Rich people waste much more money than poor people
Another round of glazing the rich online is completely detached from reality.
So much criticism of Twitter has focused on its increasing Nazification in recent years that there’s been little discussion of another disturbing trend: its escalating deification of the rich. Though the site before Elon had a much larger celebrity presence, it was ironically much more egalitarian; posters could still gain a significant following off of the strength of their posts, and the larger left-wing presence cultivated a norm of contempt for wealth and power. Today, the site’s most popular posters are billionaires, finance guys, and endless waves of sycophants who seem only to exist to cheer them on.
Enter Aella, a influencer who rich tech guys seem to love, presumably because she is a Silicon Valley sex worker, but also because she loves saying stuff like this:
Predictably, this launched a whole wave of commentary about how irresponsible the poor are with their money, particularly compared to the rich. One of the more common talking points for example was to point research supposedly proving that poor lottery winners “run through their earnings and end up declaring bankruptcy at a much higher rate than the general population” — a finding that the National Endowment for Financial Education has explicitly disavowed:
Over the past couple of years several news organizations have attributed a statistic to the National Endowment for Financial Education (NEFE) stating that 70 percent of lottery winners end up bankrupt in just a few years after receiving a large financial windfall. This statistic is not backed by research from NEFE, nor can it be confirmed by the organization. Frequent reporting—without validation from NEFE—has allowed this “stat” to survive online in perpetuity.
That said, there is a simpler but much more serious problem with this claim that the poor are more wasteful than the rich: the poor spend much, much less money than they do. To listen to the discourse, you would think that the poor are all spendthrifts who spend an inordinate amount of money on shoes, entertainment, and vices while the rich are careful and even miserly savers who frugally eat homecooked meals and avoid unnecessary expenses. But this of course is not true at all:
Across the board, the rich spend way more money on basically everything than the rich do. Set the bar of what is “necessary” wherever you like and it remains the case that the rich are massively outspending the poor on it. There is simply no way to call poor people “wasteful” spenders that is not an even worse indictment of the rich.
Much of the confusion on this point, of course, comes from the fact that poor people spend a larger percentage of their money on many items than the rich. But as we can see above, this is not because the poor are burning money that the rich are carefully saving; it’s because the rich have tons of money that they have to spend on anything at all. This is a testament to their ability to their income, not to their frugality!

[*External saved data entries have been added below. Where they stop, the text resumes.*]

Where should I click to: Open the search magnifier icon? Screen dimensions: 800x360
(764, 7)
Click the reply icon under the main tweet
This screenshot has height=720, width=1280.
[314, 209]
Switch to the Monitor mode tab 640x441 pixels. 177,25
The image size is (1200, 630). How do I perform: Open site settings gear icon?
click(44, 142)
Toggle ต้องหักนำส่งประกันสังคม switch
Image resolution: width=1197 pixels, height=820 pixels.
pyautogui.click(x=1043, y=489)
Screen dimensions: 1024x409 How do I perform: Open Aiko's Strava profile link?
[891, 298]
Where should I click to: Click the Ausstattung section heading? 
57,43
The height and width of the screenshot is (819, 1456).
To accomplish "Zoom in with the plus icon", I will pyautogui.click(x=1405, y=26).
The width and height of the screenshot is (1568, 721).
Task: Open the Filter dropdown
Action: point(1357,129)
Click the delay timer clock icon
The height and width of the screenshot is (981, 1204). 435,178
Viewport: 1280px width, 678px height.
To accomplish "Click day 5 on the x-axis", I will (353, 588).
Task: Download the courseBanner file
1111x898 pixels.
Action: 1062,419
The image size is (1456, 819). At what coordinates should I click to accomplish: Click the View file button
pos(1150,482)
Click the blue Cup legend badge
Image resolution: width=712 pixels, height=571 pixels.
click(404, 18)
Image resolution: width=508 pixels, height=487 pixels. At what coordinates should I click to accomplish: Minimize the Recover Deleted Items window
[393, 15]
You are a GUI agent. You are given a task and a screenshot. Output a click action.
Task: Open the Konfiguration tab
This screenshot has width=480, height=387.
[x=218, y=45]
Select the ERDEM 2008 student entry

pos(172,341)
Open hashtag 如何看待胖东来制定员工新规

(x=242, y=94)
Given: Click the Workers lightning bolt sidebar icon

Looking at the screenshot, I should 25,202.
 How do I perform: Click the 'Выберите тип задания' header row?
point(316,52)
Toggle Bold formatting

In a sane discourse these are not data points I should have to lay out with charts, because intuitively everyone knows that the rich spend their money on luxury cars while the poor buy used or economy. But somehow in capitalist discourse, the belief that wealthy people are unusually frugal exists side-by-side with the belief that poor people, who spend even less, are irresponsible spenders. It makes no sense whatsoever, but if you’re a libertarian who courts billionaires it’s exactly the sort of thing you have to believe.